**Materials provided**
---------------

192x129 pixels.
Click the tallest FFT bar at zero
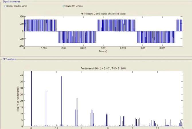(31, 97)
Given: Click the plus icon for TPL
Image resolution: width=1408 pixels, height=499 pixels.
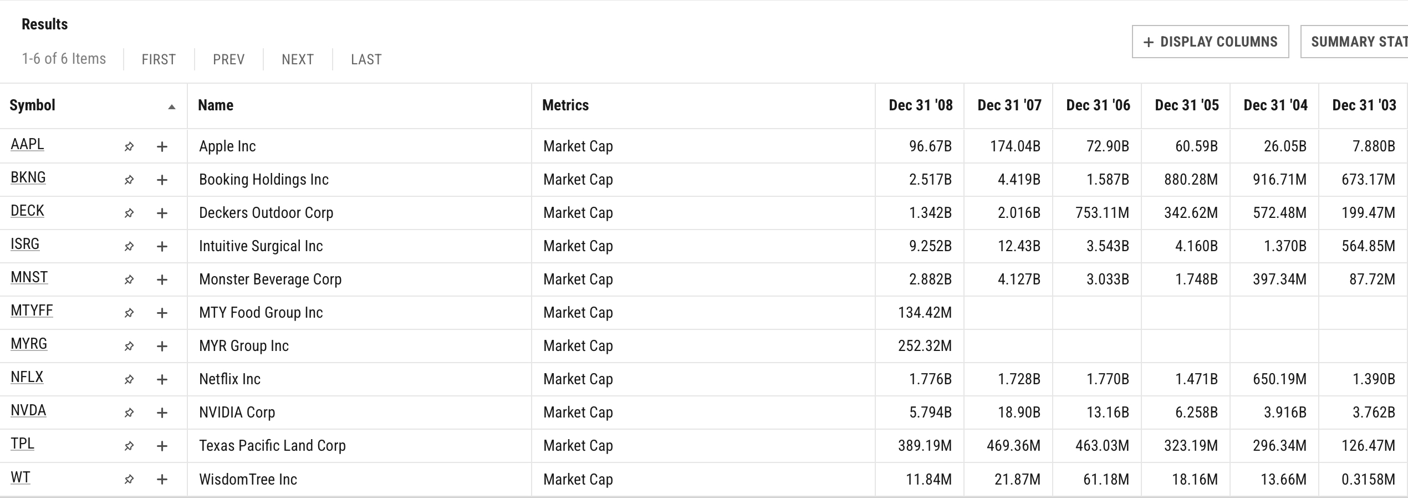Looking at the screenshot, I should 162,446.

---------------

**Task to complete**
Leaving the pictures aside, transcribe exactly the lines from the one containing "Given: Click the plus icon for TPL" to the final line of the entries above, both ends included.

**Answer area**
Given: Click the plus icon for TPL
Image resolution: width=1408 pixels, height=499 pixels.
Looking at the screenshot, I should 162,446.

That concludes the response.